• **Problem requirements**
Only the lines from the first line of the records through the line containing "Given: Open first" belong in the answer. Copy them exactly.

BEGIN Supplied information

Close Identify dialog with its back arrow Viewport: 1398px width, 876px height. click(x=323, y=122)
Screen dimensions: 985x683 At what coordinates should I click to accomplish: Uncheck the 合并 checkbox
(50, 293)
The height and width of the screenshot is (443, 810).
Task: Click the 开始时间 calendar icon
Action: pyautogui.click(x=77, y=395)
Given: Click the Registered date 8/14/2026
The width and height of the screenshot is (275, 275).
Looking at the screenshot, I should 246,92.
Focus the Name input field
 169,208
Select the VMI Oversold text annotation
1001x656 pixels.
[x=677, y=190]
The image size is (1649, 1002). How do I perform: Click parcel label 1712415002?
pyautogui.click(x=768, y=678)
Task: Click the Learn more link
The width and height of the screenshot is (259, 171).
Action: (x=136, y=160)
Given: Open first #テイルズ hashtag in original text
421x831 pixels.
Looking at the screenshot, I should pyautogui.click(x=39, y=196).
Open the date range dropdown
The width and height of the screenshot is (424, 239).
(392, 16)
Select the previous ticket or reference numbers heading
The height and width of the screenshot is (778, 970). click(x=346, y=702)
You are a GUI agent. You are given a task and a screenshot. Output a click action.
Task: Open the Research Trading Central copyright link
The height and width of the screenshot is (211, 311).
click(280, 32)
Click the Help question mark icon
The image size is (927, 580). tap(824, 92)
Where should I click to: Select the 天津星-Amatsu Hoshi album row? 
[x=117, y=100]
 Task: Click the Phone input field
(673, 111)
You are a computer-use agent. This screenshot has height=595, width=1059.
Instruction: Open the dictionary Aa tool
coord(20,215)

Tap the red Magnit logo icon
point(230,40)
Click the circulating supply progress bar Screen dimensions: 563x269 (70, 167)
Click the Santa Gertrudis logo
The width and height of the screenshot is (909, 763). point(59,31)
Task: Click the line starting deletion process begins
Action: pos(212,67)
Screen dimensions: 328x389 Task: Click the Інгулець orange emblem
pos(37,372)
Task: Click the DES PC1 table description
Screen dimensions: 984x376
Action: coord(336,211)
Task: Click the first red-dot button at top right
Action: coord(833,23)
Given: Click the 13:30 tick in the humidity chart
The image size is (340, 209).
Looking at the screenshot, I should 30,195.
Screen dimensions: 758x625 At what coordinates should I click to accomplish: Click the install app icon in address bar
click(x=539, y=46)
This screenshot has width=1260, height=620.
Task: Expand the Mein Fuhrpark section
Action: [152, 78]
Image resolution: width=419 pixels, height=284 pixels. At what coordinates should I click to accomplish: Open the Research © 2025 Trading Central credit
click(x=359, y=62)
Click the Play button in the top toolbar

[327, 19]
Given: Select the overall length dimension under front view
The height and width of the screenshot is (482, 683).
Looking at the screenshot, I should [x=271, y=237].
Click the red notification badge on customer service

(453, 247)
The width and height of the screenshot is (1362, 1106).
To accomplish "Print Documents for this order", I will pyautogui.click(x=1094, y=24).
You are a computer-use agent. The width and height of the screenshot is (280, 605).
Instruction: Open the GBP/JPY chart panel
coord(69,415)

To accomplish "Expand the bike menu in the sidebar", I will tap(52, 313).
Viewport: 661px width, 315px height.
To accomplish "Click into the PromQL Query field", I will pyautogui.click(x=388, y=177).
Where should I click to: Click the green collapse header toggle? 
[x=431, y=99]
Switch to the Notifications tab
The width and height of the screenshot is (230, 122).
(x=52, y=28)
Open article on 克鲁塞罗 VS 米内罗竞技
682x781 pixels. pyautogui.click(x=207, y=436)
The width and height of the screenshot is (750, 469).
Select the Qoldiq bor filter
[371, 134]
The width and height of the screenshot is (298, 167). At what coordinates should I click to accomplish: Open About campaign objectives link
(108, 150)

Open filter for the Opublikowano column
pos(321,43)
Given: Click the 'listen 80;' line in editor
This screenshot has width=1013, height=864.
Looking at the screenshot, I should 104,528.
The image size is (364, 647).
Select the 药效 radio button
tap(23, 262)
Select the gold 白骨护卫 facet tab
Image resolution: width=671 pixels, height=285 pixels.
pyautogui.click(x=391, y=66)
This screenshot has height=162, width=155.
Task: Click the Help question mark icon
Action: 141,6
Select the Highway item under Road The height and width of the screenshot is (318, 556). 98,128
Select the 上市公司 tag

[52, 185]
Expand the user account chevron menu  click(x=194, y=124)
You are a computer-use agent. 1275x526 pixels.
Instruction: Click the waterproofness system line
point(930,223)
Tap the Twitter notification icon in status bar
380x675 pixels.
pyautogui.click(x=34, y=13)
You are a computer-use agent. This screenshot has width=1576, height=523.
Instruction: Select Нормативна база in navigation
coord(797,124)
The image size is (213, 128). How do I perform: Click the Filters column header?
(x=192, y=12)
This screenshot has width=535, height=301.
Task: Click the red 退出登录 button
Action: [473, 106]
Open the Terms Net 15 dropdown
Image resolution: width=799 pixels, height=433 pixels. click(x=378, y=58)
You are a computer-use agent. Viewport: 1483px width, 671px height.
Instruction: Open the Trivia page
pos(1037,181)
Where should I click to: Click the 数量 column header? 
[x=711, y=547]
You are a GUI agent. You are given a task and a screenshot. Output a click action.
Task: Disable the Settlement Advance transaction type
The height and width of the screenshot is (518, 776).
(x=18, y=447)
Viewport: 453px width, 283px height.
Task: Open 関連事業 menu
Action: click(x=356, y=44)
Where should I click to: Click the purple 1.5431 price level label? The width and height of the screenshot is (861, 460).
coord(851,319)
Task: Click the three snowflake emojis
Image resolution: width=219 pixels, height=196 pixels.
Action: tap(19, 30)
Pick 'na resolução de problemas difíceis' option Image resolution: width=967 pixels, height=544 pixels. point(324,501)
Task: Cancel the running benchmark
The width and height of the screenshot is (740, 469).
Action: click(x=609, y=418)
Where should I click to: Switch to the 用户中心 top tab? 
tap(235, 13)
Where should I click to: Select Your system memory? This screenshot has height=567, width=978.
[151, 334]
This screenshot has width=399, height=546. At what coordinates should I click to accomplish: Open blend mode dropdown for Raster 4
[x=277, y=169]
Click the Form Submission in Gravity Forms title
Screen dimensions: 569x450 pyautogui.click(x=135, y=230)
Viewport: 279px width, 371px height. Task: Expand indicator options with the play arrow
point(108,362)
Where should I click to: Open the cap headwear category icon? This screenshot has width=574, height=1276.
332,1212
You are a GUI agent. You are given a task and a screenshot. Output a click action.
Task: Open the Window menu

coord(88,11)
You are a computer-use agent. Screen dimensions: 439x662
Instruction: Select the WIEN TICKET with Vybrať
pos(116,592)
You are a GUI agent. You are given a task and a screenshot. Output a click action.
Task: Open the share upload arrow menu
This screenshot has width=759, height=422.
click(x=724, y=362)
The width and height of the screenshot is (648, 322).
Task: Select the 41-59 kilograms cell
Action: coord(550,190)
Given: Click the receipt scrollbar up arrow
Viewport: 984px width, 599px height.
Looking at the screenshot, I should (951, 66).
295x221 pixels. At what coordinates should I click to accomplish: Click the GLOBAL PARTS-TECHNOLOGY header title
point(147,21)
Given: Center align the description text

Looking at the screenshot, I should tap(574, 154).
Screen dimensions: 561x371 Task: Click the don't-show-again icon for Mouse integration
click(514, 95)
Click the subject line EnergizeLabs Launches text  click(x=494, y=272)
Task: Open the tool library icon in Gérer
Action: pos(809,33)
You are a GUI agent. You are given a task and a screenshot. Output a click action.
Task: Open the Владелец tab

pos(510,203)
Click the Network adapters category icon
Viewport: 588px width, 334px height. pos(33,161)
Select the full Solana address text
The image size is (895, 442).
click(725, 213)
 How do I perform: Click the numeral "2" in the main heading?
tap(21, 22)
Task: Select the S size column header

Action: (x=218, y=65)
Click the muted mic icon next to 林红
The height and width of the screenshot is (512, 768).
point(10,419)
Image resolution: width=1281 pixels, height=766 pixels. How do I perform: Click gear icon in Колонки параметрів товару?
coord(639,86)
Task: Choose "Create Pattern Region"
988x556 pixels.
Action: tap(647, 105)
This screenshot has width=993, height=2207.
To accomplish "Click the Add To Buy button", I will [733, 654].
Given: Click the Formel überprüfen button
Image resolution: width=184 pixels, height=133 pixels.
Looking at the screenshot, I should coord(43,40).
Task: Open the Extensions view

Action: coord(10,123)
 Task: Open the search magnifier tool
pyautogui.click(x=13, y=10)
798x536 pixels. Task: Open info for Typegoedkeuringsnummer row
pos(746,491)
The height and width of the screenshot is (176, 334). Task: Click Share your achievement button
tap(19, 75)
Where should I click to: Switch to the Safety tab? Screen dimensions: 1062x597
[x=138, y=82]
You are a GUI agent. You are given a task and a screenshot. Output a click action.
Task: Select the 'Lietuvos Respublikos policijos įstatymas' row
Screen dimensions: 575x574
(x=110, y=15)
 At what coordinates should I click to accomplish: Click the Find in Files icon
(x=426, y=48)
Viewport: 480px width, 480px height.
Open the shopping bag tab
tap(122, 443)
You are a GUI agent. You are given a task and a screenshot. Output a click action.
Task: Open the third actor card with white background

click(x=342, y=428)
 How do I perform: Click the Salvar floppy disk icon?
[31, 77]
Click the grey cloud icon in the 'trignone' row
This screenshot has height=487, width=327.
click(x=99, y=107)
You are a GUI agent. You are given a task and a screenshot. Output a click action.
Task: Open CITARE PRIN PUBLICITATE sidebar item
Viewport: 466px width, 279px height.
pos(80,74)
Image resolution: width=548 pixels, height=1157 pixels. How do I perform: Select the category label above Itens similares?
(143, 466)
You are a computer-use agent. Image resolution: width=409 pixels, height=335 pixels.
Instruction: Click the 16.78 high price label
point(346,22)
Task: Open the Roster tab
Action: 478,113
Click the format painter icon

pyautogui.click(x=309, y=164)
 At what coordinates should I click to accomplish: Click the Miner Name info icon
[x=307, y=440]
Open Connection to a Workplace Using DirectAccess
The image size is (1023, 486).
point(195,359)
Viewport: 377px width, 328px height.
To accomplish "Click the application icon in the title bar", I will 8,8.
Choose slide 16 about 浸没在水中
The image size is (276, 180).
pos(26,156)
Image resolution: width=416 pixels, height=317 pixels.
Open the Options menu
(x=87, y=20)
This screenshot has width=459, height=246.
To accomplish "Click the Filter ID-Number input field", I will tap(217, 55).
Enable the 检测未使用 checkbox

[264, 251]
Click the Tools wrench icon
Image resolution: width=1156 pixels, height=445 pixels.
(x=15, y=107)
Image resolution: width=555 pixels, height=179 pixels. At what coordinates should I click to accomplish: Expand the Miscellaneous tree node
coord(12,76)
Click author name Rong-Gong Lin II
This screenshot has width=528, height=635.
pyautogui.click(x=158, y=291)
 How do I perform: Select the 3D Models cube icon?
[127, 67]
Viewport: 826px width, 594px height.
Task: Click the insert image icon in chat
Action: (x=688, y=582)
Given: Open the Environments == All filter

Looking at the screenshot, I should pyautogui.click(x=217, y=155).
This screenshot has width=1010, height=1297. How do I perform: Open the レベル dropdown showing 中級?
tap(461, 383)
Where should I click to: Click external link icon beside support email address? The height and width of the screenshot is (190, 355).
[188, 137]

END Supplied information

• **Written answer**
Close Identify dialog with its back arrow Viewport: 1398px width, 876px height. click(x=323, y=122)
Screen dimensions: 985x683 At what coordinates should I click to accomplish: Uncheck the 合并 checkbox
(50, 293)
The height and width of the screenshot is (443, 810).
Task: Click the 开始时间 calendar icon
Action: pyautogui.click(x=77, y=395)
Given: Click the Registered date 8/14/2026
The width and height of the screenshot is (275, 275).
Looking at the screenshot, I should 246,92.
Focus the Name input field
 169,208
Select the VMI Oversold text annotation
1001x656 pixels.
[x=677, y=190]
The image size is (1649, 1002). How do I perform: Click parcel label 1712415002?
pyautogui.click(x=768, y=678)
Task: Click the Learn more link
The width and height of the screenshot is (259, 171).
Action: (x=136, y=160)
Given: Open first #テイルズ hashtag in original text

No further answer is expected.